◆ **Description of the task**: When you reach the records, transcribe each one exactly.

--- Source records ---

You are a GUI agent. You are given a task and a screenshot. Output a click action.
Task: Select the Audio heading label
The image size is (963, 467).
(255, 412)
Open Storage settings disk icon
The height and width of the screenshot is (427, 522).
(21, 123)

---

◆ **Completed exercise**:
You are a GUI agent. You are given a task and a screenshot. Output a click action.
Task: Select the Audio heading label
The image size is (963, 467).
(255, 412)
Open Storage settings disk icon
The height and width of the screenshot is (427, 522).
(21, 123)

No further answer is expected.